# TASK TO COMPLETE
Return a copy of every line in the records that includes the word "agent".

# AVAILABLE DATA
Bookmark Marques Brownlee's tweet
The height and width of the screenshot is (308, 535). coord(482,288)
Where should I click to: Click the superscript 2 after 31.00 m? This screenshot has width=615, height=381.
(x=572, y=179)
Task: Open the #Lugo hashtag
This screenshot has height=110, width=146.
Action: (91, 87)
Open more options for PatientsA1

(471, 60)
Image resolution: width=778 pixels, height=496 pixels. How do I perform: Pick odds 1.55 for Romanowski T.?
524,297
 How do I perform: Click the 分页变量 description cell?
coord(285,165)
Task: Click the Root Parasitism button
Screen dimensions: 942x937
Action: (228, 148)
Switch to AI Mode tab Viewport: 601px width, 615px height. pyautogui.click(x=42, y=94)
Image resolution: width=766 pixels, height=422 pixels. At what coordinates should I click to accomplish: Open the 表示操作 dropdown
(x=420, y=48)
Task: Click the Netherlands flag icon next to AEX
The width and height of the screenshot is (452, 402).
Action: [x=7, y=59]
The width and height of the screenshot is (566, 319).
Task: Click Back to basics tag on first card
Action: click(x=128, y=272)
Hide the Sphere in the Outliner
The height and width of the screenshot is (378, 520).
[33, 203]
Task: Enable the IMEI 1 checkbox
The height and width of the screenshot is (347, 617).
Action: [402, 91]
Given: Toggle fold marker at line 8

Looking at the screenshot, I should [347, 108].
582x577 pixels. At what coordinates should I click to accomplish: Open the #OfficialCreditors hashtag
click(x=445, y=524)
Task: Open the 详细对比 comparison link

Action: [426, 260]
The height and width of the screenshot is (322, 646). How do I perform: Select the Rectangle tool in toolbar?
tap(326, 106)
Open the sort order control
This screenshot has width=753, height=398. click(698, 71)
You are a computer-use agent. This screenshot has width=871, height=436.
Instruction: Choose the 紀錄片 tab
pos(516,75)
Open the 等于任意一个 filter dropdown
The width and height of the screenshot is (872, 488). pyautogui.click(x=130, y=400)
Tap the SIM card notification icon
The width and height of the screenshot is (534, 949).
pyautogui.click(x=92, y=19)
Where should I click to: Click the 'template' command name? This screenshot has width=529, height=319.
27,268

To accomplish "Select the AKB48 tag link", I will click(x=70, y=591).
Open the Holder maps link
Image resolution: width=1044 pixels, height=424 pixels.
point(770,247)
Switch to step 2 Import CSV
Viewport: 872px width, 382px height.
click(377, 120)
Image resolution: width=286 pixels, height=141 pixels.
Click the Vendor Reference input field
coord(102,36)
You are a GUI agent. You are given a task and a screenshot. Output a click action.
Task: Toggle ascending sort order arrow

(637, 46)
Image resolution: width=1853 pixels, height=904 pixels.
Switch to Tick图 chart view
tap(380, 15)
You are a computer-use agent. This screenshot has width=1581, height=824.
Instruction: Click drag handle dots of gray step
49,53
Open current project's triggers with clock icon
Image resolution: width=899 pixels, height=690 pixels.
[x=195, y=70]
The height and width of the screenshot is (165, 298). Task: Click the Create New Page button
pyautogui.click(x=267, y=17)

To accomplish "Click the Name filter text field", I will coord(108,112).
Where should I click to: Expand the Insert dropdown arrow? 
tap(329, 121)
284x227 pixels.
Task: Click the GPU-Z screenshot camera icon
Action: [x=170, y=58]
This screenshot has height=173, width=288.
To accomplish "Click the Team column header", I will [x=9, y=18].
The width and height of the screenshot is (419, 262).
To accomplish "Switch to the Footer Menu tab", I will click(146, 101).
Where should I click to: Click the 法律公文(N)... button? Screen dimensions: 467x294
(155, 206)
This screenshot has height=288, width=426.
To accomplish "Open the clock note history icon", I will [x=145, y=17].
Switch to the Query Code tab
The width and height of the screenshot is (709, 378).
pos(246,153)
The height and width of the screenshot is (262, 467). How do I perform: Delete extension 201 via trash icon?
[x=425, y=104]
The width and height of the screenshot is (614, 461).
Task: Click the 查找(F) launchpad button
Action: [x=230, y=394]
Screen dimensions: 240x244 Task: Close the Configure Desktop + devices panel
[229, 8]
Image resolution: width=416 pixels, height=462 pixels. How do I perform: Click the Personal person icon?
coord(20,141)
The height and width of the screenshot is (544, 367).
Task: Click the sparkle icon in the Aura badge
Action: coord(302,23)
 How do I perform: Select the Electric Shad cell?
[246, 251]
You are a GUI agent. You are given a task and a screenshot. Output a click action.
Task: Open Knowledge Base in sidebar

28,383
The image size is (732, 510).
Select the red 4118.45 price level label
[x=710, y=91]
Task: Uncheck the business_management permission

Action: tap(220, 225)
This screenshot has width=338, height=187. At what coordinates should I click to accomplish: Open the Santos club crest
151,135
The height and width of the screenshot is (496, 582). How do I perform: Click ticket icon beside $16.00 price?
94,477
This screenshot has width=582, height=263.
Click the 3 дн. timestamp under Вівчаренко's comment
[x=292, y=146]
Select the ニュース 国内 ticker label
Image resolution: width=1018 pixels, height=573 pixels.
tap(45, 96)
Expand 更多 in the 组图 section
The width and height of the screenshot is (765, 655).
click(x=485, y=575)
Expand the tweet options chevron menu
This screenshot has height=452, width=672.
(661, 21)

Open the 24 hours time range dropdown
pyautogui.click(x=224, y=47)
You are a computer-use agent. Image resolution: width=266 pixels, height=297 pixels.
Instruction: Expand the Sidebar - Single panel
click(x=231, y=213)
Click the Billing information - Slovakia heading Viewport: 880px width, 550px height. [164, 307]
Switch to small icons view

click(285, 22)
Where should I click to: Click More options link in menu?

# ANSWER TO THIS TASK
You are a computer-use agent. This screenshot has width=871, height=436.
You are a GUI agent. You are given a task and a screenshot. Output a click action.
You are a computer-use agent. This screenshot has width=1581, height=824.
You are a GUI agent. You are given a task and a screenshot. Output a click action.
You are a computer-use agent. Image resolution: width=266 pixels, height=297 pixels.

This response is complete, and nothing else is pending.